All carriers will be changing their backbones, first to WDM, and then to more exotic technologies being hatched as we speak. Electronic transmission won't last; it will all be optical and not very far away in time. DSl will be around just as telegraph persisted and had a very important function deep into the perfection of telephone. It will take quite a long time for cable to penetrate remote or sparsely populated areas. This is the arena of DSL because telephone is already there and of satellite.
AOL will partner with some RBOC or TWX in order to compete with its broadband offering, AOL Broadband Services, with T-TCI-ATHM, and there will be one other major competitor perhaps associated with Sprint-WCOM-ELNK. This triumvirate will deploy the world's broadband services.
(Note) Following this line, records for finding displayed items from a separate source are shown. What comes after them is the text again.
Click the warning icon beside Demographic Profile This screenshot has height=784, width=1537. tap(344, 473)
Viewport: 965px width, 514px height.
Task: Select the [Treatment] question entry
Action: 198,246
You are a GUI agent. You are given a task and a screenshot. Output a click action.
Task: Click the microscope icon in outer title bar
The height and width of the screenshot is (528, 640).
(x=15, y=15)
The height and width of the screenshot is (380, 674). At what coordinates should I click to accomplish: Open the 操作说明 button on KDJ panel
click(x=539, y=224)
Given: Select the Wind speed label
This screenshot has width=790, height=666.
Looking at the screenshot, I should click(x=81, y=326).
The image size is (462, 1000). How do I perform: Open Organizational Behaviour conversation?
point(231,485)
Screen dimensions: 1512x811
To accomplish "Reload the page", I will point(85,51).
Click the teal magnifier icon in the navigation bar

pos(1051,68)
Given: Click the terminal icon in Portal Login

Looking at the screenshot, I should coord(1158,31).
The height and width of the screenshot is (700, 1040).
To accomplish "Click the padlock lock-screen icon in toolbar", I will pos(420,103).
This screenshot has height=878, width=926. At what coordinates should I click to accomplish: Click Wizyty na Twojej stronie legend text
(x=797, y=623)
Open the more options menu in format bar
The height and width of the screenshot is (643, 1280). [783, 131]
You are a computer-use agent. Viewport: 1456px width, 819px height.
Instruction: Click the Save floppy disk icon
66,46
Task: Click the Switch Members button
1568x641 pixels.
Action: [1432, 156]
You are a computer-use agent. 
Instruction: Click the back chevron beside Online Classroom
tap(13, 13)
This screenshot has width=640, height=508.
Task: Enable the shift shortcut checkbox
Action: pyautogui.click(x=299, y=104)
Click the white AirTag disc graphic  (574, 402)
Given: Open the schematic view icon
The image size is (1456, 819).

Glitches like the Fremont thing are minor growing pains. The merger has put TCI in to a let things slide attitude, because it isn't our problem anymore. The problem about that is it assumes merger. even if the merger goes through, TCI has a lot to do regardless of T's involvement which initially won't be much. We can also look at the equipment mfgers and conclude that TCI is procrastinating hoping for a quality, consumer do-it-yourself installation kit. I don't believe that is the way. Maybe that will work at little, but you have to have some guys come out and do something and the premises must have HFC available. That, in most cases, is not yet true.
The problem is not in the network per se, it's in the last mile, the house or apartment complex hookup.